WHAT YOU HAVE TO DO: At the line with "Task: Collapse the Torrents (1) tree node", start transcribing; stop after the last line of the data below. Keep it exact and leave pictures out.
BEGIN DATA SUPPLIED
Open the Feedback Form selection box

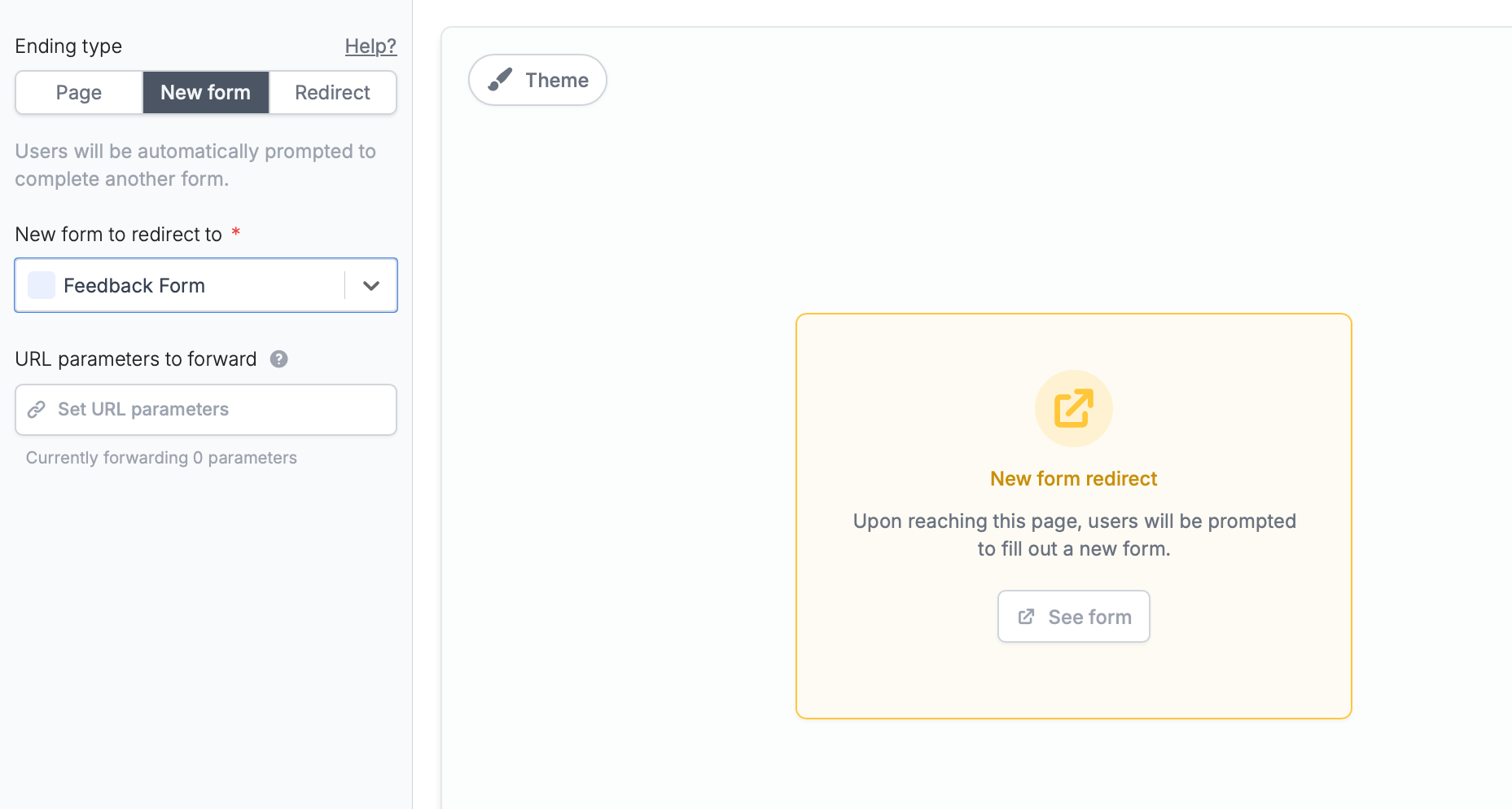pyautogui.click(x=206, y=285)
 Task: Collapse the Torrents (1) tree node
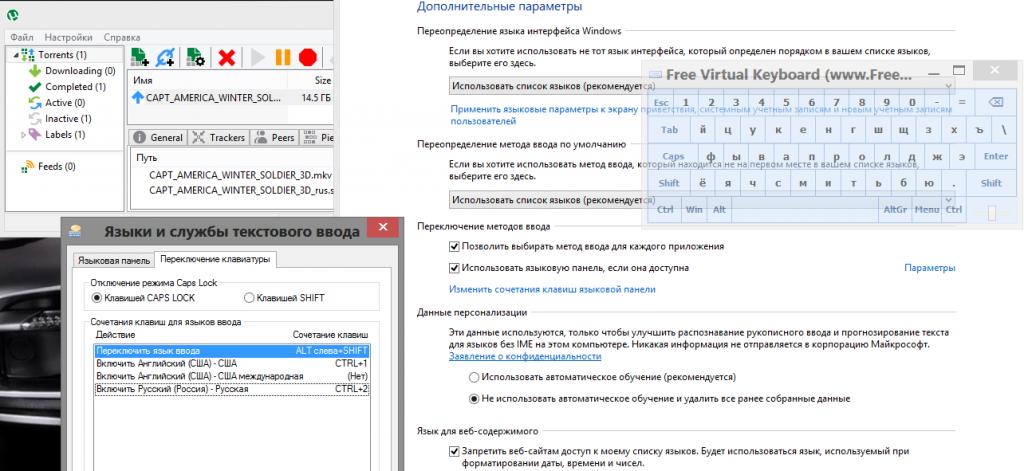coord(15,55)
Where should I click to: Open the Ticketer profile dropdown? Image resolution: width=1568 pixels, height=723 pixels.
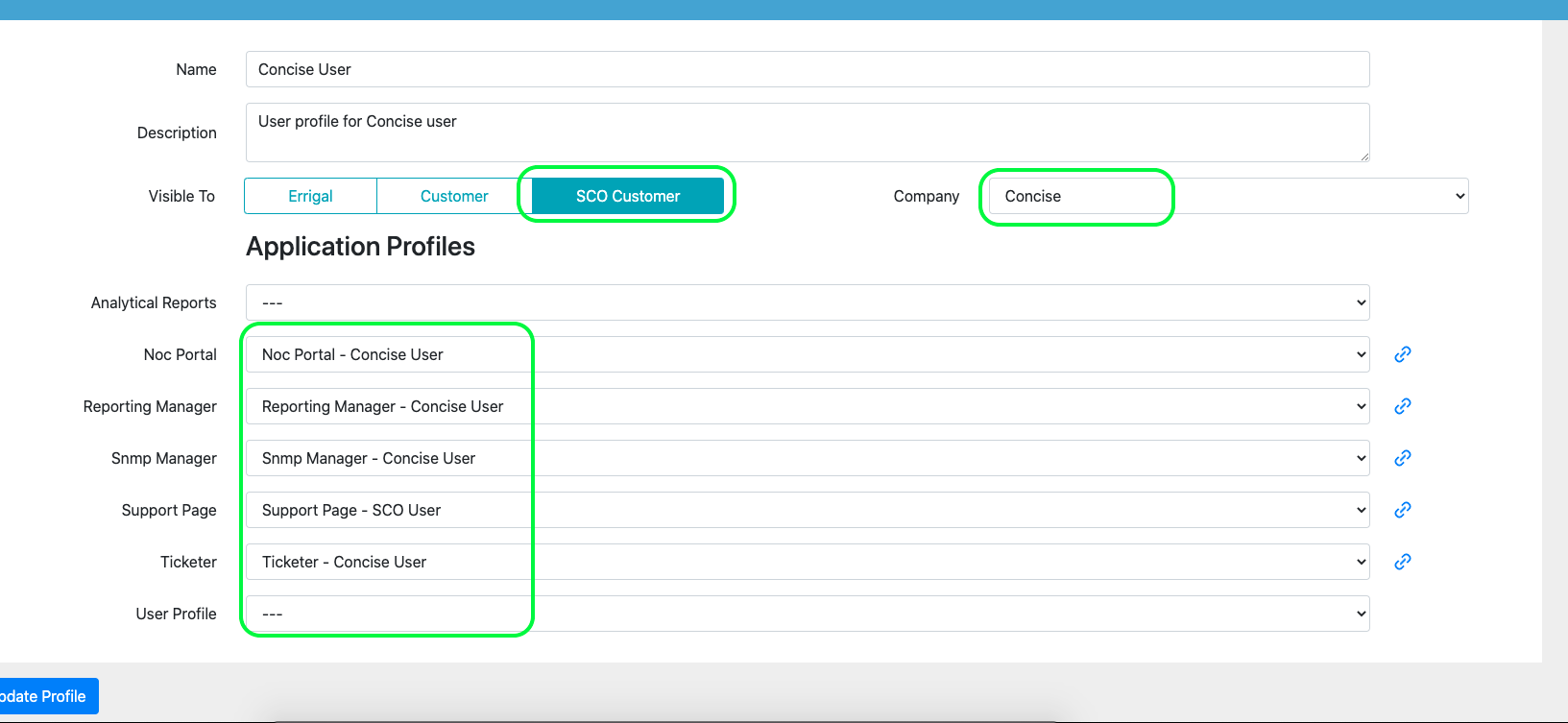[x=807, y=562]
END DATA SUPPLIED
TASK RESULT:
 Task: Collapse the Torrents (1) tree node
coord(15,55)
Where should I click to: Open the Ticketer profile dropdown? Image resolution: width=1568 pixels, height=723 pixels.
[x=807, y=562]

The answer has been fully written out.